> **Work task**
Below are the records. Gather each line that holds "green".

[Collected data entries]
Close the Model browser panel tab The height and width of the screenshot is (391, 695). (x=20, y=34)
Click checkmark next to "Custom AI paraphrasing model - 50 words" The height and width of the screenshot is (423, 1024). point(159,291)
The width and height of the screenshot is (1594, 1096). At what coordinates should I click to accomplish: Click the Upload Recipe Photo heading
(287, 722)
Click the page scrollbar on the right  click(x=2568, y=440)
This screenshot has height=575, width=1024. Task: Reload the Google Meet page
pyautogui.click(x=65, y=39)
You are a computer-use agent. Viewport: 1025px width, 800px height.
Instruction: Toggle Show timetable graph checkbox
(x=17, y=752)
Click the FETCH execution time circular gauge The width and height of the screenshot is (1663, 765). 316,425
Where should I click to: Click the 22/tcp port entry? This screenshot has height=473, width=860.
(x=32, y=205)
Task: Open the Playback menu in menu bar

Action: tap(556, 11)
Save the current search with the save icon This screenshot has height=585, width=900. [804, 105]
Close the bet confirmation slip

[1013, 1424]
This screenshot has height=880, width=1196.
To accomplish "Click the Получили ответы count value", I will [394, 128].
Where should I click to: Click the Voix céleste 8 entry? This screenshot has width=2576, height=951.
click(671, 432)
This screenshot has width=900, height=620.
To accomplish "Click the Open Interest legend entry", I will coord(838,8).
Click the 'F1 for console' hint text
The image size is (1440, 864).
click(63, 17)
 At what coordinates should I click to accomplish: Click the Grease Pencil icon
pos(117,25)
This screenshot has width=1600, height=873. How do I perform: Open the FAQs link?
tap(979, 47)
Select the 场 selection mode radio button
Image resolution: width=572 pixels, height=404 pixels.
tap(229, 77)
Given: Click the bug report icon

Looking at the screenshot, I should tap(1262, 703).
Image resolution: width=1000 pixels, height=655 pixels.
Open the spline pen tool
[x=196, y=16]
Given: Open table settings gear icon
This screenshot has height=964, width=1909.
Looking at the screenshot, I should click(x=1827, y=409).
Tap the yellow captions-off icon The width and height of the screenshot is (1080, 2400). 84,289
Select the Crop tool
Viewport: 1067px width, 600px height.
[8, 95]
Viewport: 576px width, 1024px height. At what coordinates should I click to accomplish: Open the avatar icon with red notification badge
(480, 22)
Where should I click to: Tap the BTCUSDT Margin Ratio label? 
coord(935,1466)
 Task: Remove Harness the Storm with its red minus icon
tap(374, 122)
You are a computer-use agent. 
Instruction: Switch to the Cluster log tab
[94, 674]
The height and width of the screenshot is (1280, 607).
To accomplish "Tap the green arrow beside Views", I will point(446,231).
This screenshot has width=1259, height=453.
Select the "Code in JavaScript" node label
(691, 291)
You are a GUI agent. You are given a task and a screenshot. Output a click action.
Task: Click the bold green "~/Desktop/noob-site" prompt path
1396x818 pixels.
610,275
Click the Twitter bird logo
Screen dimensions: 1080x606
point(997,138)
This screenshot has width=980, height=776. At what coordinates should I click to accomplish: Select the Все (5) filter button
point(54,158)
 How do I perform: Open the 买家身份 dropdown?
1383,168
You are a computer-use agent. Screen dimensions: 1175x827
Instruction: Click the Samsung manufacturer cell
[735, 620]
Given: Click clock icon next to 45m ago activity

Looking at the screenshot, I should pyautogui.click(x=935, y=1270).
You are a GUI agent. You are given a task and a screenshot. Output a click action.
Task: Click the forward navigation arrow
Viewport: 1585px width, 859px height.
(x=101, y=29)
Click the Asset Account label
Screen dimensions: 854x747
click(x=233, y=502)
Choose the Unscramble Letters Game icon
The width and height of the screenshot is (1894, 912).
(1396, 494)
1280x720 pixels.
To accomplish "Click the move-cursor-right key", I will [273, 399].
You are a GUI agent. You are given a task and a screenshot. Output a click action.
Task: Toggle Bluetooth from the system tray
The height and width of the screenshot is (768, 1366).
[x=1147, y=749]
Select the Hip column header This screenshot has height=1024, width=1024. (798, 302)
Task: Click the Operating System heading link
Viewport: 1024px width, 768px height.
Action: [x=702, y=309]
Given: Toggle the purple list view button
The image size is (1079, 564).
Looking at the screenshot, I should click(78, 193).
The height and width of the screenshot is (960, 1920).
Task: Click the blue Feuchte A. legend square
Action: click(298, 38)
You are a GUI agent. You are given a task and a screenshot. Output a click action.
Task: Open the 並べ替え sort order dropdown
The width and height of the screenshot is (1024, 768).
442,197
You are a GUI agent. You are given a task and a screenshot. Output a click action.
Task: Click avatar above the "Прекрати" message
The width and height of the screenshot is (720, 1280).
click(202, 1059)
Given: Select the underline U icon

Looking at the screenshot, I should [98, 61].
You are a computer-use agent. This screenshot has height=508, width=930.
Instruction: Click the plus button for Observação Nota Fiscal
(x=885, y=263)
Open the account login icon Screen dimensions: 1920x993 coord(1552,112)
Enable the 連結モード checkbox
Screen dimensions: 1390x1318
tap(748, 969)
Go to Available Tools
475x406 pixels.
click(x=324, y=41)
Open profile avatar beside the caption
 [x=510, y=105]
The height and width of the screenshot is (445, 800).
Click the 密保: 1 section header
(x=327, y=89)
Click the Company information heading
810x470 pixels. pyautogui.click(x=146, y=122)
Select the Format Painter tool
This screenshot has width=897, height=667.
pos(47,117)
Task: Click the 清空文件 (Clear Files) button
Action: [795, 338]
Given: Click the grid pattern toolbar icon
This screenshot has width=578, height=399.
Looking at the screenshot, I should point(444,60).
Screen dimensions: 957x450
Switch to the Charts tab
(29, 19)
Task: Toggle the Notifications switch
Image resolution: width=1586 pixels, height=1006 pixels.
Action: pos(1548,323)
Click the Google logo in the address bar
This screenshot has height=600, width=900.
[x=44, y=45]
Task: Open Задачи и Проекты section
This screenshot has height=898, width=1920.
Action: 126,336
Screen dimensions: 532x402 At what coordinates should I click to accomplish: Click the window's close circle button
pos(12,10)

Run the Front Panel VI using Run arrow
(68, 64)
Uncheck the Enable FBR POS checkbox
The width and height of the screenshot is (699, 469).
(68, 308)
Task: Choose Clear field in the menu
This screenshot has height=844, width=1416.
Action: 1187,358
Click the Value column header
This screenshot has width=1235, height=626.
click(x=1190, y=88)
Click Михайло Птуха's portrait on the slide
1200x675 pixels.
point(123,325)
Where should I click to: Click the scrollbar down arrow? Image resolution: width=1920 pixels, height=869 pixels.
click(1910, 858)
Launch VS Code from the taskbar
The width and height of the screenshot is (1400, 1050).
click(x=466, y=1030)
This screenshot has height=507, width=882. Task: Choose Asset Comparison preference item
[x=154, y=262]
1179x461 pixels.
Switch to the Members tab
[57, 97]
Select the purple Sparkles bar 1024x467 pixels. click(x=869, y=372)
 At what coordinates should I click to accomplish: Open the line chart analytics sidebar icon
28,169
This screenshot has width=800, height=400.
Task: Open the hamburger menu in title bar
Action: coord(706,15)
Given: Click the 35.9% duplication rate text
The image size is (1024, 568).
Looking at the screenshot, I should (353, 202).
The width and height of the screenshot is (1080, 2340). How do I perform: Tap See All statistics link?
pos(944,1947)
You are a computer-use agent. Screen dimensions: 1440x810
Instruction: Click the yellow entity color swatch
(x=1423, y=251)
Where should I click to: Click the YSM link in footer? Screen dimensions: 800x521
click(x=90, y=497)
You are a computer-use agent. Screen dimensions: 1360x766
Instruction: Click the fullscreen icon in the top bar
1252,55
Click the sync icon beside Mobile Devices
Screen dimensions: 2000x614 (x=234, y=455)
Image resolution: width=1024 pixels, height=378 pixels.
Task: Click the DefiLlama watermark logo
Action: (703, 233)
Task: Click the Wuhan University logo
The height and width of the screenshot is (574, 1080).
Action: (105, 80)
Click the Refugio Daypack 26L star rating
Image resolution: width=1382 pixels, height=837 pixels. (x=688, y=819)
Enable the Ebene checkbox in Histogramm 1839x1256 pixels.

> **Exercise result**
To accomplish "Tap the green arrow beside Views", I will point(446,231).
Task: Click the bold green "~/Desktop/noob-site" prompt path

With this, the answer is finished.